After about six months, three of the accused were convicted for 10 years.

Shubada’s case

Shubada (name changed), who lived in the Cuffe Parade slums of South Mumbai, was molested by her father when she was 10 years old and later raped by her stepfather when she was 15.

According to the lawyers who worked on her case, Shubada trusted her stepfather, Ravindra, who would take her side whenever she quarrelled with her mother Vimla. On one such occasion, in the guise of taking her for a walk to calm her down, Ravindra led her to a friend’s house out of the city and raped her.

When they went missing, the mother filed a missing person complaint and Ravindra was arrested. Vimla apparently was under a lot of pressure to secure her husband’s release and used whatever money she had to file a bail application. But the judge rejected it. At this point the judge requested Rahat to intervene. Shubada was admitted to Asha Sadan for safe custody until the trial was complete.

Shubada initially refused to interact with Rahat lawyers. She felt guilty about the incident and blamed herself for putting her “Appa” behind bars. Vimla would also visit her regularly and instigate her. When the trial started, Shubada was reluctant to testify or divulge details of the incident. The judge came down from her dais and spoke to the girl kindly and explained to her the need to pursue the case.

The defence argued that it was a false case filed by the mother. It also tried to prove Shubada was 16 and had gone with the accused of her own free will. However, municipal records proved she was 15 on the date of the incident.

It was during the trial that the biological father’s abuse came out.

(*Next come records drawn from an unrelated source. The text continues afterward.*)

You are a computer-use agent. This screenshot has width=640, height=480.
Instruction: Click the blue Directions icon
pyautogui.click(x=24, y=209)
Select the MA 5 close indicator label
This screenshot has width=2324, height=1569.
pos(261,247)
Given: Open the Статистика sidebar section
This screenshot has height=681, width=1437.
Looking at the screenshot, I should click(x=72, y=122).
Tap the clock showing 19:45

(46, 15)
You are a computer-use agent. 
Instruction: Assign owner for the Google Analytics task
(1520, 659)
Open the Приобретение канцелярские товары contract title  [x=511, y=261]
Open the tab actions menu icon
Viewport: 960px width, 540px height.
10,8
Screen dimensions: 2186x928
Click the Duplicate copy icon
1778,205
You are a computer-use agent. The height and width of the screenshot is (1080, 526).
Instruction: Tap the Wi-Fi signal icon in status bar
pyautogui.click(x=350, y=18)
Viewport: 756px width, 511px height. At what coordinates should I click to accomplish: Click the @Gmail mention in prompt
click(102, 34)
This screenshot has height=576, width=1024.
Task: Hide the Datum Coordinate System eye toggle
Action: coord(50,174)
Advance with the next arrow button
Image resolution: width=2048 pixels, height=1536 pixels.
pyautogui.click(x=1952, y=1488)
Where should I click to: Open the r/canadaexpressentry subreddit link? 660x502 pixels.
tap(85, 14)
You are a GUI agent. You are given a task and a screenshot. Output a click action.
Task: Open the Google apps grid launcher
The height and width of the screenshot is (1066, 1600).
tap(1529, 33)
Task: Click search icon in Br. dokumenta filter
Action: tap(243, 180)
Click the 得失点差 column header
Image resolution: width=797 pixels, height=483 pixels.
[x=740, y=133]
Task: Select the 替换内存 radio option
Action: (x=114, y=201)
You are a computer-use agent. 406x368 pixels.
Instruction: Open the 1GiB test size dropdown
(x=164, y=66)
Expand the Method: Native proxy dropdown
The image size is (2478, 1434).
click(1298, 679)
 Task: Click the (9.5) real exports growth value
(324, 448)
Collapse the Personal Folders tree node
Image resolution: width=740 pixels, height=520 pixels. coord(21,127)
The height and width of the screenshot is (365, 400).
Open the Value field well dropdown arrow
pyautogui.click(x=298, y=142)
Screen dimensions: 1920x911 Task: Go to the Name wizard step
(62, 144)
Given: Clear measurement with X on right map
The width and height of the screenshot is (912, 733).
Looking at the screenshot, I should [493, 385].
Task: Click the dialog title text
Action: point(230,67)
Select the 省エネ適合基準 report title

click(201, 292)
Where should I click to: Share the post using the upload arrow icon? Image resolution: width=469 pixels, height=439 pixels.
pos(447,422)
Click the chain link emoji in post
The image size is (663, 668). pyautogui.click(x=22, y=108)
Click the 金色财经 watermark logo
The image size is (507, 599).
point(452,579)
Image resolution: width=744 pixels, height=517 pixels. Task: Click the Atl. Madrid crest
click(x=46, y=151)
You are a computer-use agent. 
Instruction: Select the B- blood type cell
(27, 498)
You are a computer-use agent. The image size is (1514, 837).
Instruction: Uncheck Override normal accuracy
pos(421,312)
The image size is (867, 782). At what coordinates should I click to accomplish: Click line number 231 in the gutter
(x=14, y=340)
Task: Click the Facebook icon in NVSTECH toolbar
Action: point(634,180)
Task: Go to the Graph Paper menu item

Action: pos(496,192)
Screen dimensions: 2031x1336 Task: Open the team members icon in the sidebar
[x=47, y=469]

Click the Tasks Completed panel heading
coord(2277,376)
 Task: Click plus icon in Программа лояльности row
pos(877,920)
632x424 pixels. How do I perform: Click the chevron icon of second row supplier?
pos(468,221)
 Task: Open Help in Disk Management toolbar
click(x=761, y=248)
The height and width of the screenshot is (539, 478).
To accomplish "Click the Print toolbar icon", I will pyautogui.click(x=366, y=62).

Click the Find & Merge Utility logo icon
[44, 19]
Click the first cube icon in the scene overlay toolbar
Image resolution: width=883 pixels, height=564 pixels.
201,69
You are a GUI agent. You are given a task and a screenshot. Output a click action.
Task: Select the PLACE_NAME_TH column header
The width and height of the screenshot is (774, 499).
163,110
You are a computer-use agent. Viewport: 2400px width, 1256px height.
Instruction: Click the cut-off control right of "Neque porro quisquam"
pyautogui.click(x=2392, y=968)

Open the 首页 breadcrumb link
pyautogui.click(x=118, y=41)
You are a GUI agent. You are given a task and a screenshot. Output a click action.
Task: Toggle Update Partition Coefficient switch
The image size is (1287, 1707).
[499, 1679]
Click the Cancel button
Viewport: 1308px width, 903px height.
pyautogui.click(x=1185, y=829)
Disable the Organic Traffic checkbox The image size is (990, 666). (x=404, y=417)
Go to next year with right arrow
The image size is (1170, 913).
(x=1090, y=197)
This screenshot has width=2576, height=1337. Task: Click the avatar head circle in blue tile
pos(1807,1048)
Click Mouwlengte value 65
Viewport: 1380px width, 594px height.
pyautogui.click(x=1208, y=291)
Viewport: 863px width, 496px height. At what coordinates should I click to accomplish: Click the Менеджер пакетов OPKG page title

The judge eventually convicted the accused for 10 years of rigorous imprisonment and a fine of Rs.15,000. The case did not end here for the judge. She visited Shubada in Asha Sadan. A remarkable achievement in the face of all that she went through was that Shubada cleared her tenth standard board examinations with high marks.

“The role of a judge needs to expand beyond the conventional confines of merely delivering a sentence. This case brings new hope and meaning to our work of providing support to survivors as we witness a gradual change in attitudes within the judiciary,” says Flavia Agnes, who leads the Rahat programme.